=== EXERCISE REQUIREMENTS ===
If a record holds a picture, leave the picture out and repeat everything else exactly.

>>

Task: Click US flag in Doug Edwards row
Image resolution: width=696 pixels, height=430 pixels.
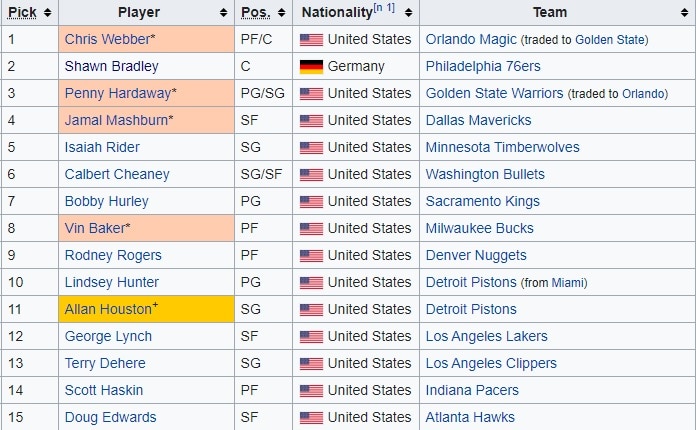Action: coord(311,417)
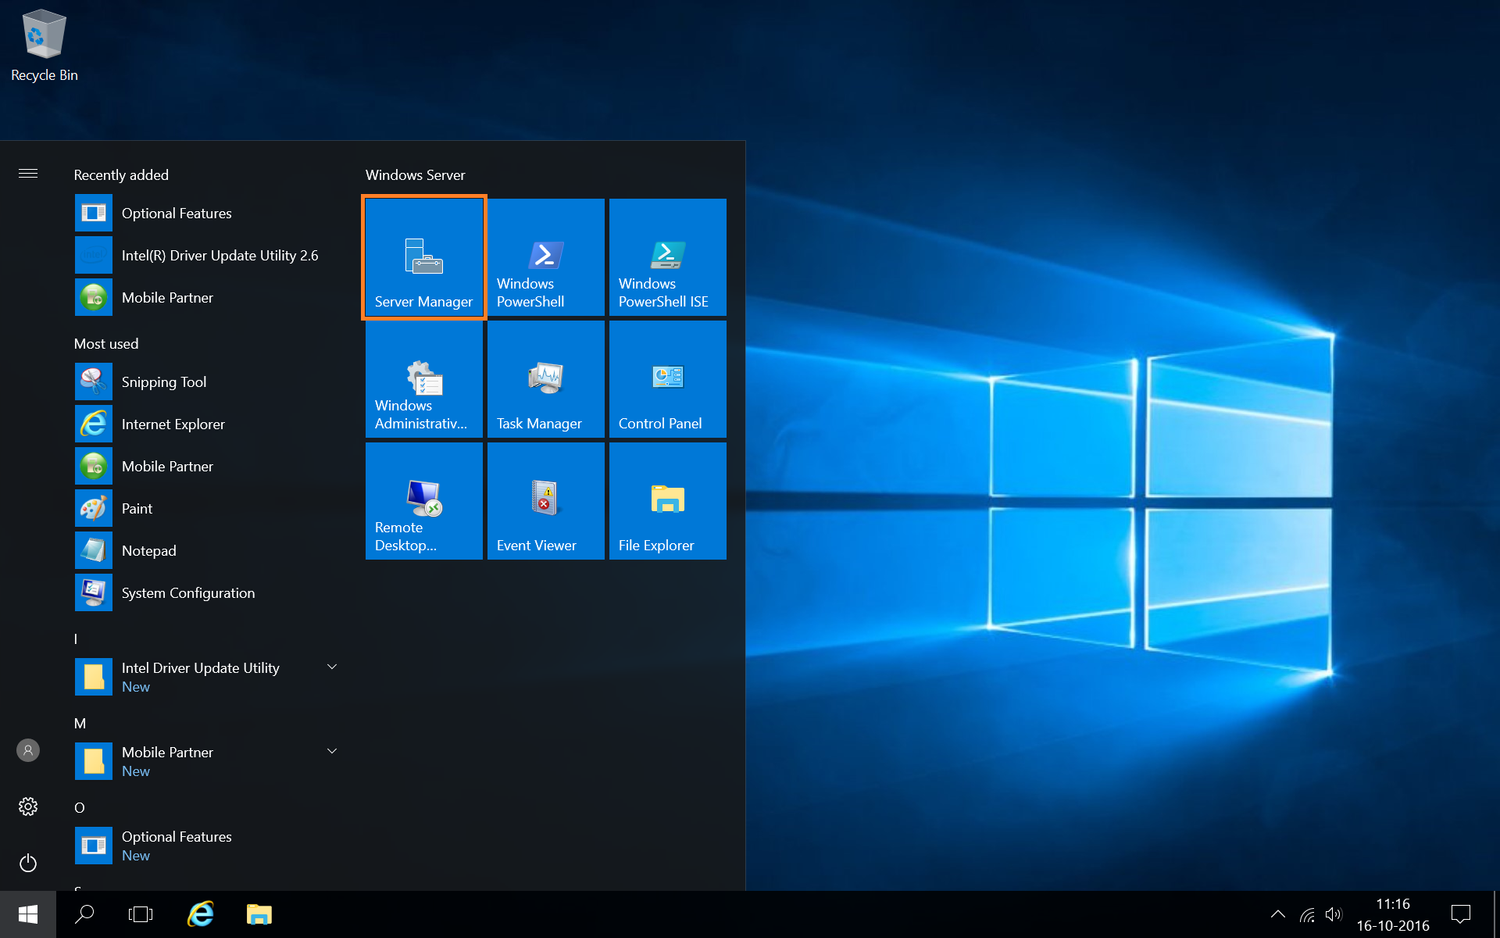Screen dimensions: 1500x938
Task: Expand the Mobile Partner group
Action: pos(331,750)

<<

=== RESPONSE TO THIS EXERCISE ===
Task: Click US flag in Doug Edwards row
Image resolution: width=696 pixels, height=430 pixels.
Action: coord(311,417)
Screen dimensions: 1500x938
Task: Expand the Mobile Partner group
Action: pos(331,750)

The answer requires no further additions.